Pero esto no es ni pretende ser ni un recuento de mis penas personales ni, mucho menos, ningún análisis de las mismas, no solamente porque hacerlo no me aliviaría sino, más importante, porque lo que de verdad quisiera comunicar es que sé que esta confesión y estas reflexiones no se circunscriben nada más a mí, ya que cada vez estoy más convencida de que hablan de todos nosotros, de los unos y de los otros, y de ahí que detallar mis propios errores no haría sino impacientar a quienquiera que me leyera, pues cada quien tiene su propia lista de motivos de dolor, su propio grado de tolerancia a ellos y, asimismo, su propia manera de enfrentarlos. De modo que así, al callar los míos, dejo el espacio libre para que lo llenen con los suyos los demás, si gustan, incluso hasta el desbordamiento. A estas alturas, estoy segura de que, y al ser ahora finalmente consciente de esta seguridad, sé muy bien lo increíblemente reconfortante que es saberlo, absolutamente todos sufrimos, tú y yo y el de más allá. Sin escapatoria. Con razón en los libros sagrados de la antigüedad se habla del valle de lágrimas que es el mundo, y con razón el lenguaje popular recoge el dicho que afirma que el mal de muchos es consuelo de tontos, o sea que todos, tontos o más o menos tontos, padecemos, aunque saberlo no aplaque nuestro mal individual.

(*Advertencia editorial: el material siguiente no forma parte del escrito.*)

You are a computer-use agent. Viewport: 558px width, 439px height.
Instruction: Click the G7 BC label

Y quizá no me habría yo atrevido a dar forma escrita a estas elucubraciones, tan duras y tan lamentables, de no haber sido porque esta madrugada, mientras leía, fascinada, las Vidas breves, de John Aubrey, llegué a la biografía mínima dedicada a Edward de Vere, decimoséptimo conde de Oxford, 1550-1604, insolente, orgulloso y extravagante, y me encontré con un pasaje que me hizo sonreír tanto, y que me abrió los ojos a tal grado a una enseñanza, que sé que debo registrarla aquí, pues da sentido a los párrafos anteriores, en los que abordé el tema de lo complejo que es aprender de la experiencia, y del subsiguiente cuestionamiento que me hago de los caminos que ofrece la ciencia para atenuar la pena que nos causa semejante realidad. Me refiero a que, para un escritor, sí es posible dar con la forma de hacer frente al dolor común, y que la manera en la que se alcanza esta solución es a través del ingenio y del humor.

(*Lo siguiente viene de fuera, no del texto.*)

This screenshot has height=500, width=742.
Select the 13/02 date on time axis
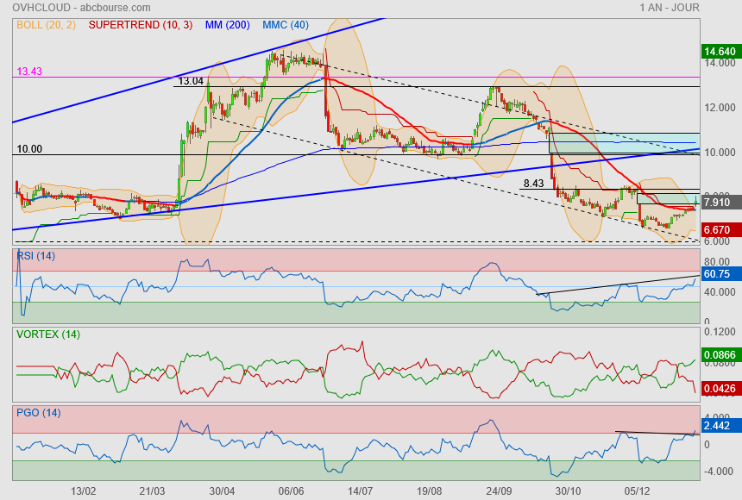83,491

Cuenta Aubrey que este conde de Oxford, al inclinarse solemnemente en una reverencia ante la Reina Isabel, expelió una ventosidad, y que esto lo dejó tan avergonzado que abandonó la Corte y se dedicó a viajar por Italia durante siete años. Al regresar a su país, la reina le dio la bienvenida con estas poco ingenuas palabras: Señor mío, ya se me había olvidado lo de vuestra ventosidad.